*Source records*
"""
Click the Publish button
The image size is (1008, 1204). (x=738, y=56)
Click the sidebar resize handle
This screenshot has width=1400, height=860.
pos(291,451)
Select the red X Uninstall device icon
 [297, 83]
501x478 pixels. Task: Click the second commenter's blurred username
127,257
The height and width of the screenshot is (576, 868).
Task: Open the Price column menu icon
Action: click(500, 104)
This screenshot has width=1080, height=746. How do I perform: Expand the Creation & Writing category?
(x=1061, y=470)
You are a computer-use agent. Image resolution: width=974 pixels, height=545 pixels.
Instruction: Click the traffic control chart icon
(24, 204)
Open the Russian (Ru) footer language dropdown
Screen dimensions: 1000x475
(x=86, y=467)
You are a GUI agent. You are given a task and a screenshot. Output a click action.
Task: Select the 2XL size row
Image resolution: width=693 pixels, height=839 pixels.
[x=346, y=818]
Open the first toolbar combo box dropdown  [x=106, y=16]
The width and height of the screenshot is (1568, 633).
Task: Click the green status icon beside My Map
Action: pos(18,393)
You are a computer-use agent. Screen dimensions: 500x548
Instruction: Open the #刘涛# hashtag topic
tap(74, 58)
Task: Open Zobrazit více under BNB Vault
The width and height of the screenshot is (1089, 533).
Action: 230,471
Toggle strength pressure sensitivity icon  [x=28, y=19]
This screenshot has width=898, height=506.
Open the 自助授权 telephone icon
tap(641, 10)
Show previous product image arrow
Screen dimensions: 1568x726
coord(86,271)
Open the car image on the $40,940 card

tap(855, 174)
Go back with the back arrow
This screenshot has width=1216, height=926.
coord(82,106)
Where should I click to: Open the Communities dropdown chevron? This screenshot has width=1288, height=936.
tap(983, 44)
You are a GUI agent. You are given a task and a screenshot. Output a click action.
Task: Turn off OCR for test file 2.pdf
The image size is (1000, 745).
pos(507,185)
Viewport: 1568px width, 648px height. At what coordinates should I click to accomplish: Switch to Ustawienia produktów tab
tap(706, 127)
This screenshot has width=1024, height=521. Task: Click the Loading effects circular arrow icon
"""
*What needs to be done*
Please return the lines of the source records verbatim, starting at the line that contains "Open the Russian" and ending after the line that contains "Action: pos(18,393)".

*Answer below*
Open the Russian (Ru) footer language dropdown
Screen dimensions: 1000x475
(x=86, y=467)
You are a GUI agent. You are given a task and a screenshot. Output a click action.
Task: Select the 2XL size row
Image resolution: width=693 pixels, height=839 pixels.
[x=346, y=818]
Open the first toolbar combo box dropdown  [x=106, y=16]
The width and height of the screenshot is (1568, 633).
Task: Click the green status icon beside My Map
Action: pos(18,393)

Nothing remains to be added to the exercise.